** Supplied material follows **

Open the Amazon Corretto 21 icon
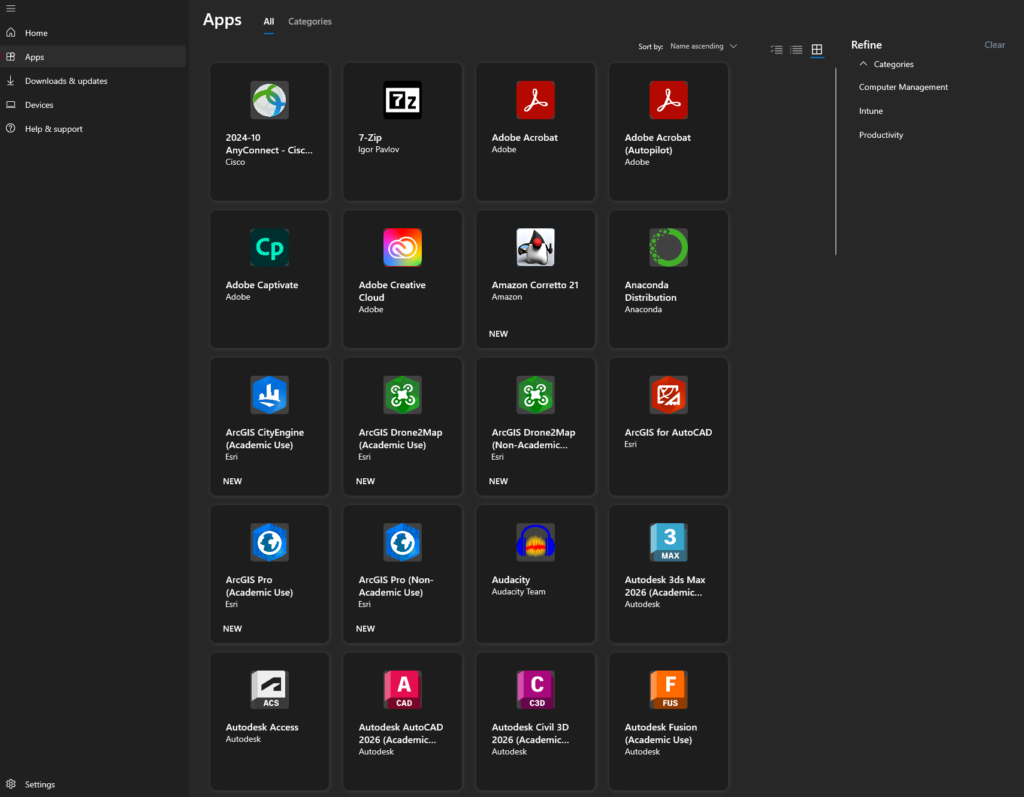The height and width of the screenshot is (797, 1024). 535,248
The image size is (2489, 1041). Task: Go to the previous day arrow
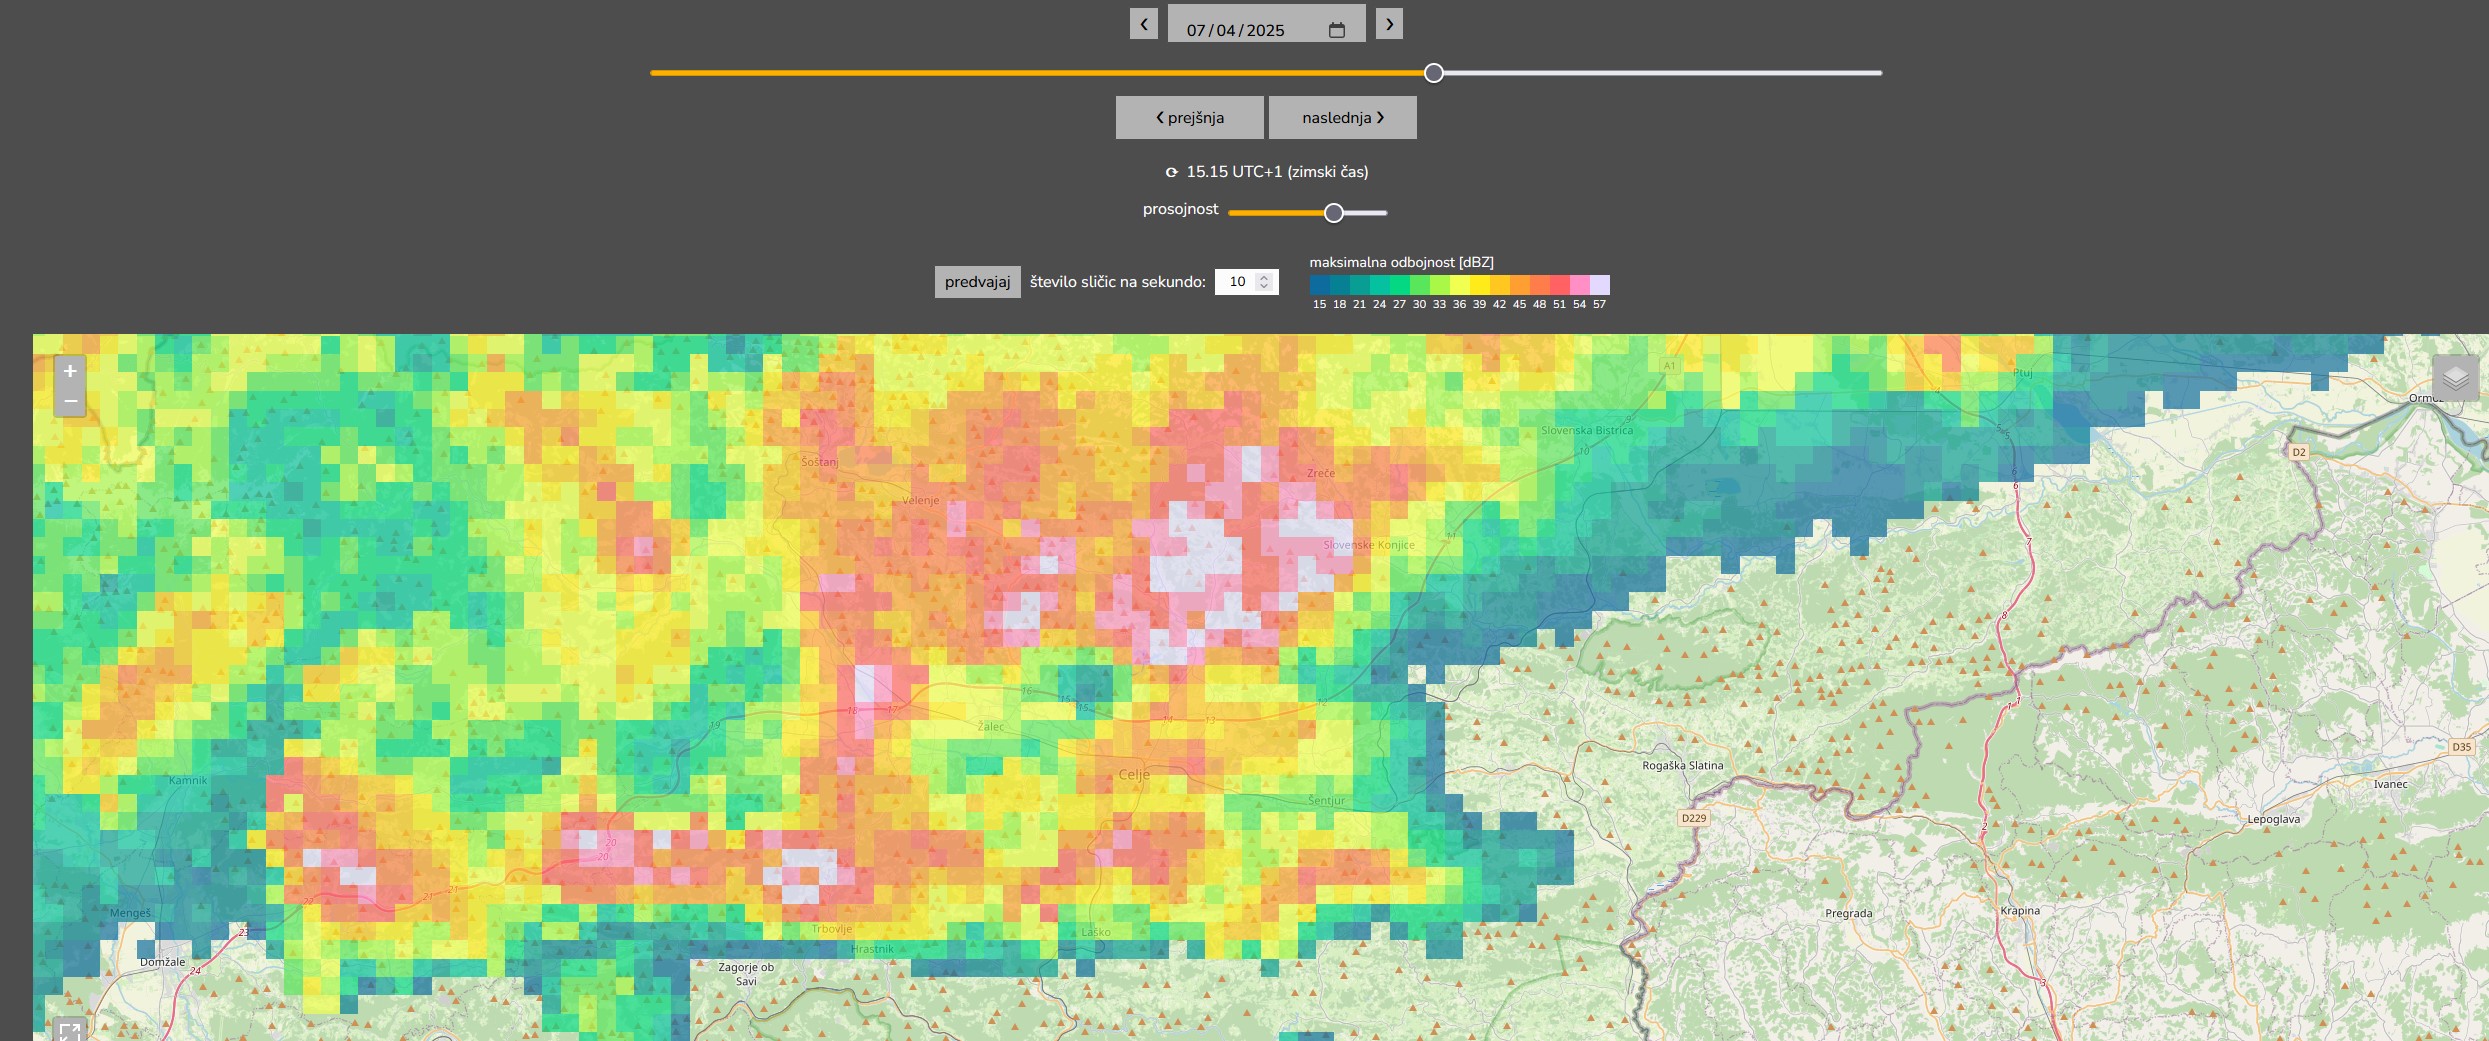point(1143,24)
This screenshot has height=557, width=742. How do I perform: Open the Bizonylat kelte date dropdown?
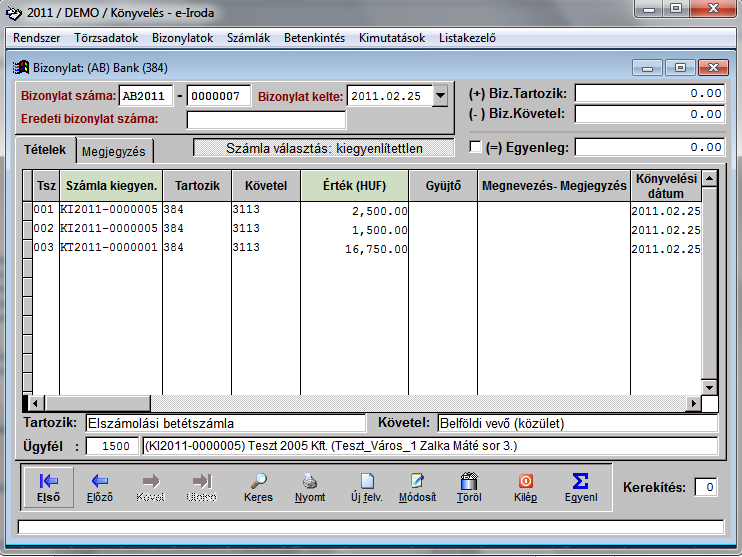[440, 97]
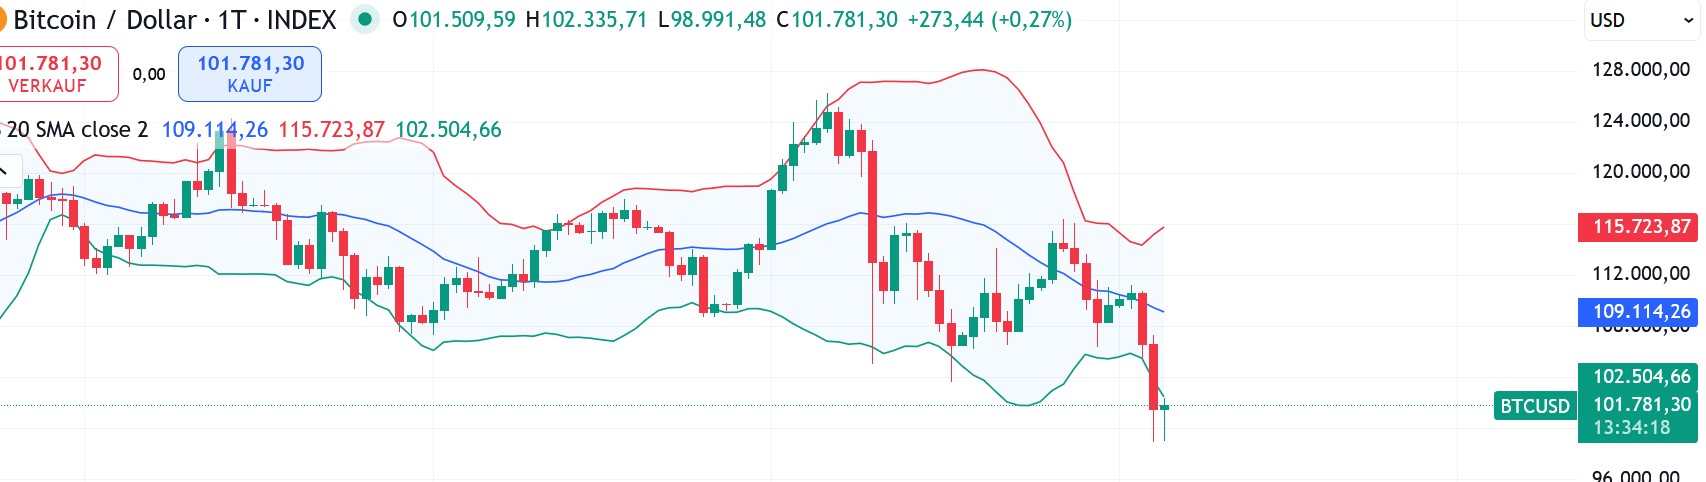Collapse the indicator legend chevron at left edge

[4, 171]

** End of Supplied material **

What to do - Hand back the data above exactly, leaving out all pictures.

Response -
Open the Amazon Corretto 21 icon
The height and width of the screenshot is (797, 1024). 535,248
The image size is (2489, 1041). Task: Go to the previous day arrow
point(1143,24)
This screenshot has height=557, width=742. How do I perform: Open the Bizonylat kelte date dropdown?
[440, 97]
Collapse the indicator legend chevron at left edge

[4, 171]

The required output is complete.